[RECORDS SHOWN Boundary: Start]

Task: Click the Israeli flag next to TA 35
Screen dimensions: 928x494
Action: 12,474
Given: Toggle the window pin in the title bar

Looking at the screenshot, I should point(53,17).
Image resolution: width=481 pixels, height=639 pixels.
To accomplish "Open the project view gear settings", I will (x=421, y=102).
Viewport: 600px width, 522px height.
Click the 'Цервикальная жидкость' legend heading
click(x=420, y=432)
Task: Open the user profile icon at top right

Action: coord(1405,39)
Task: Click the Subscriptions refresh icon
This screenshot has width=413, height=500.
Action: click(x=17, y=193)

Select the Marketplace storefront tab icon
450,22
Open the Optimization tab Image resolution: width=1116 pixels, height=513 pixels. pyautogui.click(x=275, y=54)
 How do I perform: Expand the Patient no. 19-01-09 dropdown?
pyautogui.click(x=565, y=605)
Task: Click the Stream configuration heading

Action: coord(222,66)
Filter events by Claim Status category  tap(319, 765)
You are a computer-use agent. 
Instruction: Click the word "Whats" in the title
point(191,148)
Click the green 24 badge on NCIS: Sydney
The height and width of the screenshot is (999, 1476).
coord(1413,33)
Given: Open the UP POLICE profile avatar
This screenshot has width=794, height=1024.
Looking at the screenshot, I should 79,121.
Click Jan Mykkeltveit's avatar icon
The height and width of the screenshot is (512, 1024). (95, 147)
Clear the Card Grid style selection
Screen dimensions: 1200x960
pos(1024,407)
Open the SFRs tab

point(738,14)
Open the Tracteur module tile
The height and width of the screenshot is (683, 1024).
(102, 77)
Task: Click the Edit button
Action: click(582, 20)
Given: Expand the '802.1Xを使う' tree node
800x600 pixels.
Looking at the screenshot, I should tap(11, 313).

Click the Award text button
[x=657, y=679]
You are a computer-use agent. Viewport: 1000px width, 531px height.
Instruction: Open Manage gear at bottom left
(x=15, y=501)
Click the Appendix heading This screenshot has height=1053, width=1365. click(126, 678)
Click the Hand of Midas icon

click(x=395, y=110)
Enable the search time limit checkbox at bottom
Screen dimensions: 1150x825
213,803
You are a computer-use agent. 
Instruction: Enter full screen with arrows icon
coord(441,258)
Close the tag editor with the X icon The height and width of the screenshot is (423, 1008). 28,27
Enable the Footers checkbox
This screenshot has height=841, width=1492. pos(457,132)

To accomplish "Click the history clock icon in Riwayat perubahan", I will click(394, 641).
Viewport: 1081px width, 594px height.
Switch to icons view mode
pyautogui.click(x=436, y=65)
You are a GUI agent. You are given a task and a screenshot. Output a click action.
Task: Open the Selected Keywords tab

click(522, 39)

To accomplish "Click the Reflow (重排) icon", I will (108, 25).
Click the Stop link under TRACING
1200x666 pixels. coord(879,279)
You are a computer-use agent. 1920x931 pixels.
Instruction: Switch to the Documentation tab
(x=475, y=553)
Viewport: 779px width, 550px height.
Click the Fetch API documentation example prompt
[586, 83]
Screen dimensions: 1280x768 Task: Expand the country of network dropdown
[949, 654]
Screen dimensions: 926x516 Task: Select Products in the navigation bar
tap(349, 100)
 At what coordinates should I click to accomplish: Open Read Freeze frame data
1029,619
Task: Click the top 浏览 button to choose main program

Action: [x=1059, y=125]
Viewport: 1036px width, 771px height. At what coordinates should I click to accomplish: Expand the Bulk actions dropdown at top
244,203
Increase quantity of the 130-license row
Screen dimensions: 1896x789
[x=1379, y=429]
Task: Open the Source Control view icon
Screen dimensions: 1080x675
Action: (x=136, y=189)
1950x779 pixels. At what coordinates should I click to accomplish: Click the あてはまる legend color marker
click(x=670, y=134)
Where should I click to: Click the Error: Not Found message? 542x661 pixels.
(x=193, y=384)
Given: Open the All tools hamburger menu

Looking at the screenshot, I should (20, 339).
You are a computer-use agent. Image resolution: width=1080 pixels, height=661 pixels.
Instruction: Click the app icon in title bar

[RECORDS SHOWN Boundary: End]

◆ PROBLEM STATEMENT:
Restate the data above in full, keeping every word as it is.

◆ REPLY TO THE TASK:
Task: Click the Israeli flag next to TA 35
Screen dimensions: 928x494
Action: 12,474
Given: Toggle the window pin in the title bar

Looking at the screenshot, I should point(53,17).
Image resolution: width=481 pixels, height=639 pixels.
To accomplish "Open the project view gear settings", I will (x=421, y=102).
Viewport: 600px width, 522px height.
Click the 'Цервикальная жидкость' legend heading
click(x=420, y=432)
Task: Open the user profile icon at top right

Action: coord(1405,39)
Task: Click the Subscriptions refresh icon
This screenshot has width=413, height=500.
Action: click(x=17, y=193)

Select the Marketplace storefront tab icon
450,22
Open the Optimization tab Image resolution: width=1116 pixels, height=513 pixels. pyautogui.click(x=275, y=54)
 How do I perform: Expand the Patient no. 19-01-09 dropdown?
pyautogui.click(x=565, y=605)
Task: Click the Stream configuration heading

Action: coord(222,66)
Filter events by Claim Status category  tap(319, 765)
You are a computer-use agent. 
Instruction: Click the word "Whats" in the title
point(191,148)
Click the green 24 badge on NCIS: Sydney
The height and width of the screenshot is (999, 1476).
coord(1413,33)
Given: Open the UP POLICE profile avatar
This screenshot has width=794, height=1024.
Looking at the screenshot, I should 79,121.
Click Jan Mykkeltveit's avatar icon
The height and width of the screenshot is (512, 1024). (95, 147)
Clear the Card Grid style selection
Screen dimensions: 1200x960
pos(1024,407)
Open the SFRs tab

point(738,14)
Open the Tracteur module tile
The height and width of the screenshot is (683, 1024).
(102, 77)
Task: Click the Edit button
Action: click(582, 20)
Given: Expand the '802.1Xを使う' tree node
800x600 pixels.
Looking at the screenshot, I should tap(11, 313).

Click the Award text button
[x=657, y=679]
You are a computer-use agent. Viewport: 1000px width, 531px height.
Instruction: Open Manage gear at bottom left
(x=15, y=501)
Click the Appendix heading This screenshot has height=1053, width=1365. click(126, 678)
Click the Hand of Midas icon

click(x=395, y=110)
Enable the search time limit checkbox at bottom
Screen dimensions: 1150x825
213,803
You are a computer-use agent. 
Instruction: Enter full screen with arrows icon
coord(441,258)
Close the tag editor with the X icon The height and width of the screenshot is (423, 1008). 28,27
Enable the Footers checkbox
This screenshot has height=841, width=1492. pos(457,132)

To accomplish "Click the history clock icon in Riwayat perubahan", I will click(394, 641).
Viewport: 1081px width, 594px height.
Switch to icons view mode
pyautogui.click(x=436, y=65)
You are a GUI agent. You are given a task and a screenshot. Output a click action.
Task: Open the Selected Keywords tab

click(522, 39)

To accomplish "Click the Reflow (重排) icon", I will (108, 25).
Click the Stop link under TRACING
1200x666 pixels. coord(879,279)
You are a computer-use agent. 1920x931 pixels.
Instruction: Switch to the Documentation tab
(x=475, y=553)
Viewport: 779px width, 550px height.
Click the Fetch API documentation example prompt
[586, 83]
Screen dimensions: 1280x768 Task: Expand the country of network dropdown
[949, 654]
Screen dimensions: 926x516 Task: Select Products in the navigation bar
tap(349, 100)
 At what coordinates should I click to accomplish: Open Read Freeze frame data
1029,619
Task: Click the top 浏览 button to choose main program

Action: [x=1059, y=125]
Viewport: 1036px width, 771px height. At what coordinates should I click to accomplish: Expand the Bulk actions dropdown at top
244,203
Increase quantity of the 130-license row
Screen dimensions: 1896x789
[x=1379, y=429]
Task: Open the Source Control view icon
Screen dimensions: 1080x675
Action: (x=136, y=189)
1950x779 pixels. At what coordinates should I click to accomplish: Click the あてはまる legend color marker
click(x=670, y=134)
Where should I click to: Click the Error: Not Found message? 542x661 pixels.
(x=193, y=384)
Given: Open the All tools hamburger menu

Looking at the screenshot, I should (20, 339).
You are a computer-use agent. Image resolution: width=1080 pixels, height=661 pixels.
Instruction: Click the app icon in title bar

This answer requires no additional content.